32.2 The Rabin-Karp algorithm


Working modulo \(q = 11\), how many spurious hits does the Rabin-Karp matcher encounter in the text \(T = 3141592653589793\) when looking for the pattern \(P = 26\)?

\(|\\{15, 59, 92\\}| = 3\).


How would you extend the Rabin-Karp method to the problem of searching a text string for an occurrence of any one of a given set of \(k\) patterns? Start by assuming that all \(k\) patterns have the same length. Then generalize your solution to allow the patterns to have different lengths.

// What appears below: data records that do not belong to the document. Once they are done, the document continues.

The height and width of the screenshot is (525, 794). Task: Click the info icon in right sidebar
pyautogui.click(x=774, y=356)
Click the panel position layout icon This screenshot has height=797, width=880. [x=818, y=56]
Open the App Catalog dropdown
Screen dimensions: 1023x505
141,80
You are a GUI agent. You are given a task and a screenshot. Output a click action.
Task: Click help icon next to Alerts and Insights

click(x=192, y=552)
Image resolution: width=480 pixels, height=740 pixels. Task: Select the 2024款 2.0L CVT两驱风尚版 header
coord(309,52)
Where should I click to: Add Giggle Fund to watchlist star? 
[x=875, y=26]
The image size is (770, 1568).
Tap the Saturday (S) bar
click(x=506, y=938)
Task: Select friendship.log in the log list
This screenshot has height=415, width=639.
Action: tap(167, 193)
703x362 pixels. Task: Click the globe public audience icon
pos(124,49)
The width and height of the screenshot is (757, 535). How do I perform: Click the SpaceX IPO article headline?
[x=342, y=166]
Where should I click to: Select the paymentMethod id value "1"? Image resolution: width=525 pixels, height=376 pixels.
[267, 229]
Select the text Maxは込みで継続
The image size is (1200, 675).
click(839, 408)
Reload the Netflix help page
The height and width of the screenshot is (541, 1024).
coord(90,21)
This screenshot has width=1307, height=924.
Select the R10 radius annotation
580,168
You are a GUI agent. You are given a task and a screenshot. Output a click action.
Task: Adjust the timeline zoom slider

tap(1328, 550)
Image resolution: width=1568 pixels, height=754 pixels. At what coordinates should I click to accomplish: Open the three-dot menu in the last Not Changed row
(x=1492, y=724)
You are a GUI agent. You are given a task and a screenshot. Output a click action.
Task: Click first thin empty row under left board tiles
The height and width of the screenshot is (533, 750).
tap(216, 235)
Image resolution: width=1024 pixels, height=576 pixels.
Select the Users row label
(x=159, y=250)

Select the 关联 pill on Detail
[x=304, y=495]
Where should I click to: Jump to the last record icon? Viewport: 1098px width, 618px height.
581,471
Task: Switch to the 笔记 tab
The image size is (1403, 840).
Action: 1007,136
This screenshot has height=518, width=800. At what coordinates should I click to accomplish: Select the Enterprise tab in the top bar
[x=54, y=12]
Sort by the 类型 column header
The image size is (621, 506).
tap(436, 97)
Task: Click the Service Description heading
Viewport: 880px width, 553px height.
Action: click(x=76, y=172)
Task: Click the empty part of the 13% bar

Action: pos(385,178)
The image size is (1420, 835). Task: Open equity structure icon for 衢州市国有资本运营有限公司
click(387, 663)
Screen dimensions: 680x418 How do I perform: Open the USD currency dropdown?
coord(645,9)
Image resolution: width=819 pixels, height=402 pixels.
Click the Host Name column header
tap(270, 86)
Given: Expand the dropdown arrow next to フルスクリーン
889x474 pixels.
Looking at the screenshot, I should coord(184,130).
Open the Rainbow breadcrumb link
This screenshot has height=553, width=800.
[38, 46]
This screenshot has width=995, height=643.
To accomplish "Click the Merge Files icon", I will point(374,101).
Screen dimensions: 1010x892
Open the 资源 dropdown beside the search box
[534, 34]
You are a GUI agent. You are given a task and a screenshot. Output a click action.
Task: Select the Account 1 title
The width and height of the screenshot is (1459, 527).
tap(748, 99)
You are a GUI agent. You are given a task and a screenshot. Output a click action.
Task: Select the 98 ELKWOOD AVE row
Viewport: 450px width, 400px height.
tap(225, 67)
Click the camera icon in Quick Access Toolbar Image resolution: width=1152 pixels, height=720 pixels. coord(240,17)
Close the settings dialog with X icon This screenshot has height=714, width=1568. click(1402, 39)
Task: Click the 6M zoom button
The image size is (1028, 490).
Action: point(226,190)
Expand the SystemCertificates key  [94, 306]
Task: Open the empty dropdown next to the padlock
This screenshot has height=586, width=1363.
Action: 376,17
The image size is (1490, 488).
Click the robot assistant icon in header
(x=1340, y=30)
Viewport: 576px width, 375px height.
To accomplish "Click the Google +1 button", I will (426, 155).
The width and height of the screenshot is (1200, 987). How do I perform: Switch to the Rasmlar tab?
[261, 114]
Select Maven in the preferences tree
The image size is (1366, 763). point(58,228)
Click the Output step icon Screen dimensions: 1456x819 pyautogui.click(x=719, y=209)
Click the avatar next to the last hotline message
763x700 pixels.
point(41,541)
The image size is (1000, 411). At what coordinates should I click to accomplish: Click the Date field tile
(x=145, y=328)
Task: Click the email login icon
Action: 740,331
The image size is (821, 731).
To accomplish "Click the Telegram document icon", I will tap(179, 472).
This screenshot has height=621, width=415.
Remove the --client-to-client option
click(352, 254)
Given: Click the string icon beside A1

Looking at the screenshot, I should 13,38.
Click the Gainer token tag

Show how to extend the Rabin-Karp method to handle the problem of looking for a given \(m \times m\) pattern in an \(n \times n\) array of characters. (The pattern may be shifted vertically and horizontally, but it may not be rotated.)

Calculate the hashes in each column just like the Rabin-Karp in one-dimension, then treat the hashes in each row as the characters and hashing again.


Alice has a copy of a long \(n\)-bit file \(A = \langle a_{n - 1}, a_{n - 2}, \ldots, a_0 \rangle\), and Bob similarly has an \(n\)-bit file \(B = \langle b_{n - 1}, b_{n - 2}, \ldots, b_0 \rangle\). Alice and Bob wish to know if their files are identical. To avoid transmitting all of \(A\) or \(B\), they use the following fast probabilistic check. Together, they select a prime \(q > 1000n\) and randomly select an integer \(x\) from \(\\{ 0, 1, \ldots, q - 1 \\}\). Then, Alice evaluates

\[A(x) = (\sum_{i = 0}^{n - 1} a_i x^i) \mod q\]

and Bob similarly evaluates \(B(x)\). Prove that if \(A \ne B\), there is at most one chance in \(1000\) that \(A(x) = B(x)\), whereas if the two files are the same, \(A(x)\) is necessarily the same as \(B(x)\). (\(\textit{Hint:}\) See Exercise 31.4-4.)